Work instructions ->
For this exercise, the reply is the listing below, reproduced exactly.

BEGIN

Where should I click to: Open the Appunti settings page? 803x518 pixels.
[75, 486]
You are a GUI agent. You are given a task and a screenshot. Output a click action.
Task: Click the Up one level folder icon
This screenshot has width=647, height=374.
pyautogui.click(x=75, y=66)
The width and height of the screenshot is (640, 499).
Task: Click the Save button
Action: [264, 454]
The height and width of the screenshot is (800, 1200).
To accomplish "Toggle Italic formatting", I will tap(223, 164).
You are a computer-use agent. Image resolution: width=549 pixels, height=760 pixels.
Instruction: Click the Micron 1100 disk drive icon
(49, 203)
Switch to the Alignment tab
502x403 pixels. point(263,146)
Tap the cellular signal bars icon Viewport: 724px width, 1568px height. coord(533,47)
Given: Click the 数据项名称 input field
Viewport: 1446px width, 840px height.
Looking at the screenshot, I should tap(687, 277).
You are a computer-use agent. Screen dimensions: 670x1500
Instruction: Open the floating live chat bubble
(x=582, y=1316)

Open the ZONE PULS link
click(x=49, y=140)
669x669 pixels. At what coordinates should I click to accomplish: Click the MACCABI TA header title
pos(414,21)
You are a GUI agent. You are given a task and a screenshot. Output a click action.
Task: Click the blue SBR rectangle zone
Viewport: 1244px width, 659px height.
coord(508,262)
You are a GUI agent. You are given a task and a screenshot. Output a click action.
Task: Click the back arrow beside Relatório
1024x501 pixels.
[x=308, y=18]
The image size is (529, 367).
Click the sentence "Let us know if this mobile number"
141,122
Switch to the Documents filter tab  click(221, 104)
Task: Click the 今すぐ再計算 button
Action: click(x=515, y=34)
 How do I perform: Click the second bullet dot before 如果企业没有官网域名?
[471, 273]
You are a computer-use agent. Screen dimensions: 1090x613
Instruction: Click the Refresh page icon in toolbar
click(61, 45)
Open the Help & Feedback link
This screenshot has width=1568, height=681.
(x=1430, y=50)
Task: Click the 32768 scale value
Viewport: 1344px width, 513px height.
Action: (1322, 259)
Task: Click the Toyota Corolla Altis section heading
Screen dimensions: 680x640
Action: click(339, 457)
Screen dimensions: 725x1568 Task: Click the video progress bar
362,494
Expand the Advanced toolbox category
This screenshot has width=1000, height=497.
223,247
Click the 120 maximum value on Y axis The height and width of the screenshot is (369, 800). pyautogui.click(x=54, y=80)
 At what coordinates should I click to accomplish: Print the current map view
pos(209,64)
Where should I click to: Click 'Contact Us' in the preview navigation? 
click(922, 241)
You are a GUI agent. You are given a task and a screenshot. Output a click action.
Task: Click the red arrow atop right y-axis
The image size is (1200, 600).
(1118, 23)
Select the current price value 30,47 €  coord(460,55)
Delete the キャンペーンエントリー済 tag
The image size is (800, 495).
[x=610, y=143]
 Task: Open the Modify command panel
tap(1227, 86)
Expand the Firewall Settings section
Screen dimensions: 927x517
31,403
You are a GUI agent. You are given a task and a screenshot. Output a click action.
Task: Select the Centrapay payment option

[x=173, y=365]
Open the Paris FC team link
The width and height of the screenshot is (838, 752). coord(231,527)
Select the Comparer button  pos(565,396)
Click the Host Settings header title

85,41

END

Solution for this exercise ->
Where should I click to: Open the Appunti settings page? 803x518 pixels.
[75, 486]
You are a GUI agent. You are given a task and a screenshot. Output a click action.
Task: Click the Up one level folder icon
This screenshot has width=647, height=374.
pyautogui.click(x=75, y=66)
The width and height of the screenshot is (640, 499).
Task: Click the Save button
Action: [264, 454]
The height and width of the screenshot is (800, 1200).
To accomplish "Toggle Italic formatting", I will tap(223, 164).
You are a computer-use agent. Image resolution: width=549 pixels, height=760 pixels.
Instruction: Click the Micron 1100 disk drive icon
(49, 203)
Switch to the Alignment tab
502x403 pixels. point(263,146)
Tap the cellular signal bars icon Viewport: 724px width, 1568px height. coord(533,47)
Given: Click the 数据项名称 input field
Viewport: 1446px width, 840px height.
Looking at the screenshot, I should tap(687, 277).
You are a computer-use agent. Screen dimensions: 670x1500
Instruction: Open the floating live chat bubble
(x=582, y=1316)

Open the ZONE PULS link
click(x=49, y=140)
669x669 pixels. At what coordinates should I click to accomplish: Click the MACCABI TA header title
pos(414,21)
You are a GUI agent. You are given a task and a screenshot. Output a click action.
Task: Click the blue SBR rectangle zone
Viewport: 1244px width, 659px height.
coord(508,262)
You are a GUI agent. You are given a task and a screenshot. Output a click action.
Task: Click the back arrow beside Relatório
1024x501 pixels.
[x=308, y=18]
The image size is (529, 367).
Click the sentence "Let us know if this mobile number"
141,122
Switch to the Documents filter tab  click(221, 104)
Task: Click the 今すぐ再計算 button
Action: click(x=515, y=34)
 How do I perform: Click the second bullet dot before 如果企业没有官网域名?
[471, 273]
You are a computer-use agent. Screen dimensions: 1090x613
Instruction: Click the Refresh page icon in toolbar
click(61, 45)
Open the Help & Feedback link
This screenshot has width=1568, height=681.
(x=1430, y=50)
Task: Click the 32768 scale value
Viewport: 1344px width, 513px height.
Action: (1322, 259)
Task: Click the Toyota Corolla Altis section heading
Screen dimensions: 680x640
Action: click(339, 457)
Screen dimensions: 725x1568 Task: Click the video progress bar
362,494
Expand the Advanced toolbox category
This screenshot has width=1000, height=497.
223,247
Click the 120 maximum value on Y axis The height and width of the screenshot is (369, 800). pyautogui.click(x=54, y=80)
 At what coordinates should I click to accomplish: Print the current map view
pos(209,64)
Where should I click to: Click 'Contact Us' in the preview navigation? 
click(922, 241)
You are a GUI agent. You are given a task and a screenshot. Output a click action.
Task: Click the red arrow atop right y-axis
The image size is (1200, 600).
(1118, 23)
Select the current price value 30,47 €  coord(460,55)
Delete the キャンペーンエントリー済 tag
The image size is (800, 495).
[x=610, y=143]
 Task: Open the Modify command panel
tap(1227, 86)
Expand the Firewall Settings section
Screen dimensions: 927x517
31,403
You are a GUI agent. You are given a task and a screenshot. Output a click action.
Task: Select the Centrapay payment option

[x=173, y=365]
Open the Paris FC team link
The width and height of the screenshot is (838, 752). coord(231,527)
Select the Comparer button  pos(565,396)
Click the Host Settings header title

85,41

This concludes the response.